Where I Write #26: Where The Rocks Gather


I write where the rocks gather on the concrete steps leading down from the front door. Rocks that sparkle black and silver like they fell out of the sky. The sky rocks gather in between the porch boards and in the cracks of the concrete steps. They gather in the grass and in the joints of our front yard tree where the trunk splits so wide there’s space for me to sit, space for puddles of rain and rocks to gather.

I pull my dress hem straight out to fill it with rocks. I gather up the rocks, fold my dress in, carry them inside and drop them in old peanut butter jars while Dad unrolls the plastic wrap around little snakes of cocaine and flushes powder down the toilet, sliding his razors, needles, and pipes into the bathroom trash and telling me Don’t get into this, alright? Years later he and mom and whoever else would tell me that my Daddy flushed every bit of his drug habit the minute I was born so he could become a successful fire alarm salesman, but I crawled into the bathroom after everyone else was asleep to drop a couple rocks in the toilet and sneak a look over the edge of the trash can to memorize every edge, and I was at least three when he threw it away.

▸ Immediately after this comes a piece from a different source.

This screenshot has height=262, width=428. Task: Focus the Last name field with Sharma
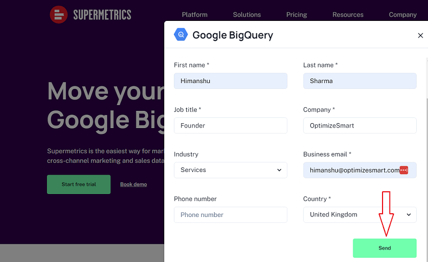pyautogui.click(x=360, y=81)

When Dad asks me, Did you clog up the toilet with those rocks? and I shake my head nun-uh Dad looks hard at me and says, When you lie, people forget how to believe you. Now get on. Go play.

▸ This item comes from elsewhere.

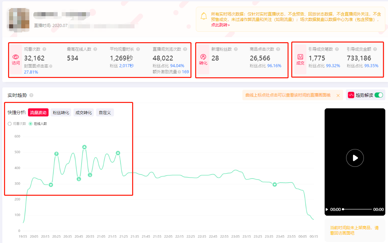Click the help icon next to 引导成交金额
This screenshot has height=243, width=388.
pos(375,49)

I watch my bare dirty feet carry me past Dad where he stands shirtless in the kitchen dropping shrimp into a boiler pot. Past Dad and through the screen door, down the rotting wood steps, and into the mud of our back yard where my little brother, Ryan, sits scooping plants and dirt into a bowl of water. We call it pickle plant soup. Ryan claps his muddy hands dropping red and black and yellow dirt into the bowl, and the dirt swirls in the warm hose water. If this is really a bowl of trash instead of a delicious meal, if I really clogged the toilet rather than ditching my sky rocks just like Dad had, and if my stories were lies to Dad but true to me, then how will I find a way out from the mud and into his world? I crouch down in front of my brother and lift up the long, thin stem of a pickle plant – a clover-like weed that springs up all over the neighborhood. Like the rocks. I bite into the vinegar stem and let the sour fill up to the top of my mouth, and I know it is both – trash and food.

I write from the sour.

I write from the mud.

I write from the body of the shrimp cooked brighter. Pull the veins from its back. Suck the salt from its head.

I write from the suck before an afternoon storm. When the air’s so hot and full everyone says their head feels like a balloon or a bowl or an oven or a bomb. Anything filled up and ready. Then the suck. The heat pulls back. The rain tears through it.

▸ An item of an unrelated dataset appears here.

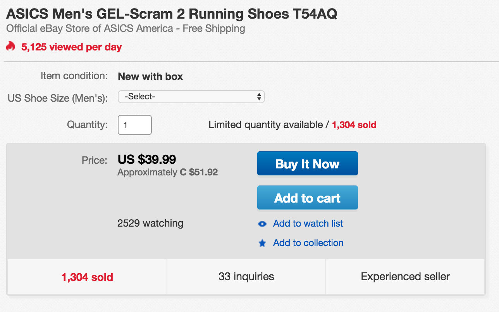Screen dimensions: 499x312
Task: Click the Approximately C $51.92 conversion text
Action: pyautogui.click(x=168, y=172)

I write from the hum of the oven vent sucking up smoke from cornbread dough rolled into balls, dropped into melted lard and fried in a cast iron pan.

Mamaws hands grab up the dough and spoon it down. Grease flicker. Her hands wipe the splatter off her forearms with a plaid kitchen towel. Her hands pull the towel open to wrap my belly, wet from the sprinklers. Her hands shimmy the towel down the sides of my legs.

I write from where the sun fries the sides of my feet as they slip off my flip-flops and brush the hot metal footrests of Dad’s Harley. Dad lifts me onto the back of his bike saying Grab on tight, and I curl my toes around the top of my flip-flops to hold them down harder. He locks a too-big helmet over my head and sits behind me, one arm around my belly, the other directing his bike across the back way, the dirt roads, to the river.

Dad parks his bike, lifts me off, pulls my t-shirt over my head, and rubs sunblock on my belly and arms. There’s a cottonmouth, he tells me while he smears a thumbfull of white cream across my forehead. I stand still, moving only my eyes to watch the snake head weaving a dent across the river a few feet away.

I write from Dad’s pontoon boat, my hand reaching down to touch the slippery back of a manatee rising up from the river, and what does the manatee do when a cottonmouth streams past it? Do cottonmouths even bite the slow grey creatures, or do they save their angry venom for humans alone, for strangers dipping into their liquid worlds?

I write from the bog sweat on our bellies and necks when Ryan and I chase each other from flowerbed to flowerbed in Mamaw’s backyard. When I step on the wrong little hill, fire ants swarm my ankle. They scatter up my leg biting little burns until I fall in the monkey grass, rolling and hollering while Ryan grabs the hose and Mamaw and Dad holler back, Get out of the monkey grass! There’s snakes you’ll get bit!

I write from the bite.

I write from the burn.

I write from the fireflies’ limp little bodies dumped out of my jar after just one night of light.

I write from the house fires I’m always watching, the videos Dad plays for the couples who folded their names into the WIN A FREE STEAK DINNER! box at the Winn-Dixie. Videos of burnt kids and burning curtains and families crawling out under tongues of black smoke. Families standing in their front yards, watching their burning houses. Dad standing in front of the couples, spreading out his fire alarms, smoke detectors, and solid wood fire bats.

I write from the house fire that sends bends of smoke down our street when the little green house on the corner turns black then grey then dissolves altogether and floats across our front porch. Small specks of white.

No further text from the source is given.